Over the past 10 years, 501 forest fires have started in the Wallowa Fire Zone, which includes all of the Wallowa-Whitman National Forest in Wallowa County, all of the Eagle Cap Wilderness and all of the Hells Canyon National Recreation Area (HCNRA). Of that number, 48 have been started by humans and the remainder by lightning.
During that span of time, 556,912.8 acres of land have been blackened by fires.
The worst fire year was in 1994 when 343,897 acres burned and 14 project fires exceeded 100 acres in size. The largest of those was the Twin Lakes fire, a lightning caused blaze that consumed 22,330 acres of land before firefighters could put it out. It was located three miles off of the 39 Road on the Halfway side along Fish Lake Road. Other fires from 1994 which exceeded 1,000 acres in size, all caused by lightning, were the Granite Fire, Freezeout Fire, Rapid River Fire, Fox Point Fire and Thorn Creek Fire. Of the 103 fires started in 1994, only four were human caused consuming less than five acres.
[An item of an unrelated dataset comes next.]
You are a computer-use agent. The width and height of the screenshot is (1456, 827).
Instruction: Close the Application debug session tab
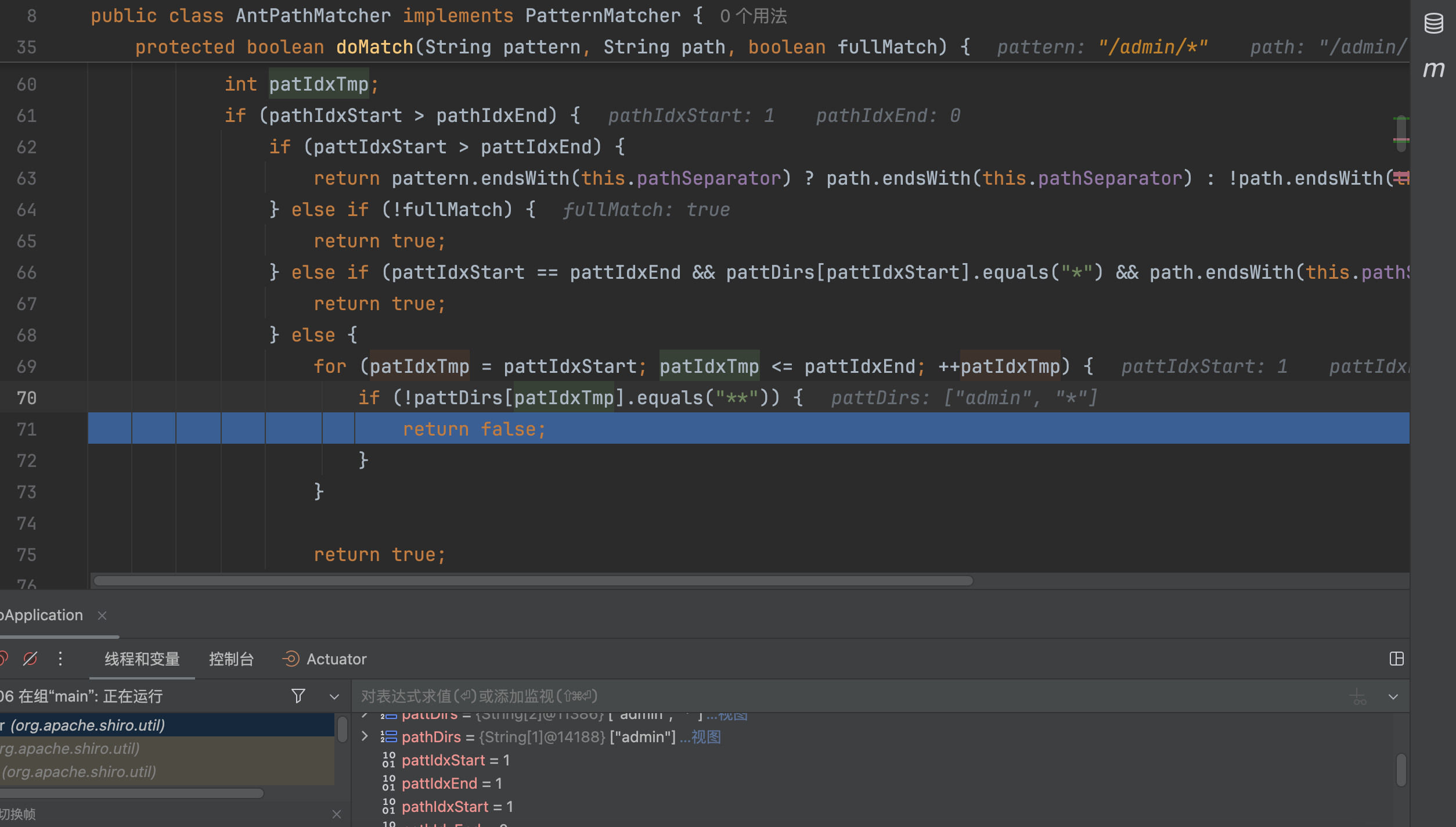(x=102, y=615)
A more recent big year for forest fires came in the fire season of year 2000 when over 125,000 acres of Wallowa County was consumed. Five of 56 fires that fire season were man caused resulting in 1,047 acres worth of damage. Nearly all of that damage came in the Stateline Fire which was started at the extreme north end of Wallowa County along the Washington border. The largest fire of the year by far was the Eastside Complex Fire near the Imnaha River which consumed 97,486 acres of mostly steep terrain. The only other project fire in excess of 100 acres in 1994 was the Carrol Creek Fire which consumed 2,965 acres near the Harl Butte Lookout and Marr Flat off of the 39 Road. It was started by lightning.
Since 1997 three man caused fires have exceeded 100 acres in size. In addition to the Stateline Fire were the Bull Creek Fire in 1997 and the Rough Creek Fire in 1999. Of 32 fires reported in 1997, six of them man caused, only the Bull Creek Fire, at 750 acres, exceeded 100 acres. Bull Creek is located on the Idaho side of the HCNRA. The Rough Creek Fire equaled 120 acres and was located on the Oregon side of the HCNRA.
Though human-caused fires have blackened far less acreage than lightning caused fires over the past 10 years, the threat is always present to start a large project fire.
The following six precautions will greatly reduce the liklihood of man caused fires.
1) Drown your campfires and stir the ashes. Make sure it is dead out before leaving.
2) Clear a 5-foot circle surrounding your campfire.
3) Never leave your campfire unattended, and never leave children alone with a campfire.
4) Smoke only in areas cleared of dry vegetation. Crush all cigarettes dead out.
5) Never allow children to play with matches.
6) Don't park your vehicle in dry grass. Check your spark arrester on all small engines - chain saws, ATVs, motorcycles.